I’ve been talking to Kyle personally since the interview, and he completely agrees with my own personal observation that he was editorialising way too much for an interview. That should definitely be saved for an article.

Fine, it’s an admission that the interview was beyond one-sided, and really, it was an editorial hit piece on behalf of the subject. It would have ended there, but this same owner and “Senior Editor” named Michael O’Connor, had been sprinkling derisive comments throughout the thread in reference to those who disagreed with both the handling of the interview and Christoforo’s side of the story. He even went so far as to call out some of the readers with:

I have been in this industry long enough to know just how short lived gamers’ petty vendettas are.

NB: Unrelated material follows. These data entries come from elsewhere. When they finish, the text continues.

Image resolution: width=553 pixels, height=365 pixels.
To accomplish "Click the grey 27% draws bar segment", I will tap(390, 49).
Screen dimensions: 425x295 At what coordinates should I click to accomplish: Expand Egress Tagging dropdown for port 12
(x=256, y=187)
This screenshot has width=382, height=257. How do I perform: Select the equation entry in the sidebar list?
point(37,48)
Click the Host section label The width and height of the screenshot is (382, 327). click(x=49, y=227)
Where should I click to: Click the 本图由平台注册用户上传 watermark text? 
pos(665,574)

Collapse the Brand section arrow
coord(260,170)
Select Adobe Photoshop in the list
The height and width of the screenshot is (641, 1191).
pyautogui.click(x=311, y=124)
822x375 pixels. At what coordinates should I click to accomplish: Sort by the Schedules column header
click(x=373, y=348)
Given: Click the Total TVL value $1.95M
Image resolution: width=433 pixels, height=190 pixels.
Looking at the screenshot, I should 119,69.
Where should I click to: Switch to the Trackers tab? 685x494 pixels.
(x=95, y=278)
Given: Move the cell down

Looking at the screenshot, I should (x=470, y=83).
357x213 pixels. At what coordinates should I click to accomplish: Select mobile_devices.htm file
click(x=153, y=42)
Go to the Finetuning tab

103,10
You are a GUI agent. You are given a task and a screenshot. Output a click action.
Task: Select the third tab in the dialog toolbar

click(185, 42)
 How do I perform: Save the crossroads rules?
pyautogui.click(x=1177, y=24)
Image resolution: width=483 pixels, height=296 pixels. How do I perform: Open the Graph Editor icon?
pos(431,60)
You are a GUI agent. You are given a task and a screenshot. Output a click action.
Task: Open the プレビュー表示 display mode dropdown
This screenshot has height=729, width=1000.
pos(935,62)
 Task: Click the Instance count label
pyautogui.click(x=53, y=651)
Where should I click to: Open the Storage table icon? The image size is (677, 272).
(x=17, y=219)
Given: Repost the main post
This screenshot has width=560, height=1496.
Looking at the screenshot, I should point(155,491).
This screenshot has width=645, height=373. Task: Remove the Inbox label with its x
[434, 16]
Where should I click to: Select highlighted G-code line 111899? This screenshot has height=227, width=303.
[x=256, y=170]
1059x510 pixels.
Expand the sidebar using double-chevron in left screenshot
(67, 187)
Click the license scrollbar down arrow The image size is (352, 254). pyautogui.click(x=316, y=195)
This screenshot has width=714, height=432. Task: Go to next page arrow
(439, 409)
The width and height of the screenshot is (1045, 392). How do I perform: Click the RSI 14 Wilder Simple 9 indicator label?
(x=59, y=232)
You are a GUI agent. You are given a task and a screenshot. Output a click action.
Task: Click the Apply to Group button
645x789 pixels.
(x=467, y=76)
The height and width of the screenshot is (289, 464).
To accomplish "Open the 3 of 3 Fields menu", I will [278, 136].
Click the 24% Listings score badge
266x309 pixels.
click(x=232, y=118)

And this is just one more of them. A petty, basement dwelling lynch mob with nothing better to do with their time.

He pretty much lashes out like Paul Christoforo himself. Hilariously, like Paul, he attempts to puff out his chest with imaginary gravitas by implying he’s an “industry” veteran. Something his LinkedIn profile belies.

This immediately led to a number of responses pointing out the irony. I also commented since prior to that quote (I was unable to save it) he stated that he stood by his web site’s credibility. I basically asked him about his revenue stream via Google AdSense and why his site, around for several years now, did not employ any paid professionals, and why his Editor-In-Chief (the interviewer) was some inexperienced kid (who had compromised the integrity of the publication). I also didn’t think it was appropriate for him to go ad hominem on his core audience.

Lo and behold, his comment and the responses vanished. A number of his other derisive comments also vanished. When a reader called him out on it, that response vanished.

And my own response:

I’m glad to read that Kyle realizes that he made a mistake. However, I am concerned as to the removal of certain incendiary comments made by yourself from this thread. If you regret your words, fine. You can apologize, clarify, or even double-down. But changing history like that is on your own website also does not speak favorably towards your credibility.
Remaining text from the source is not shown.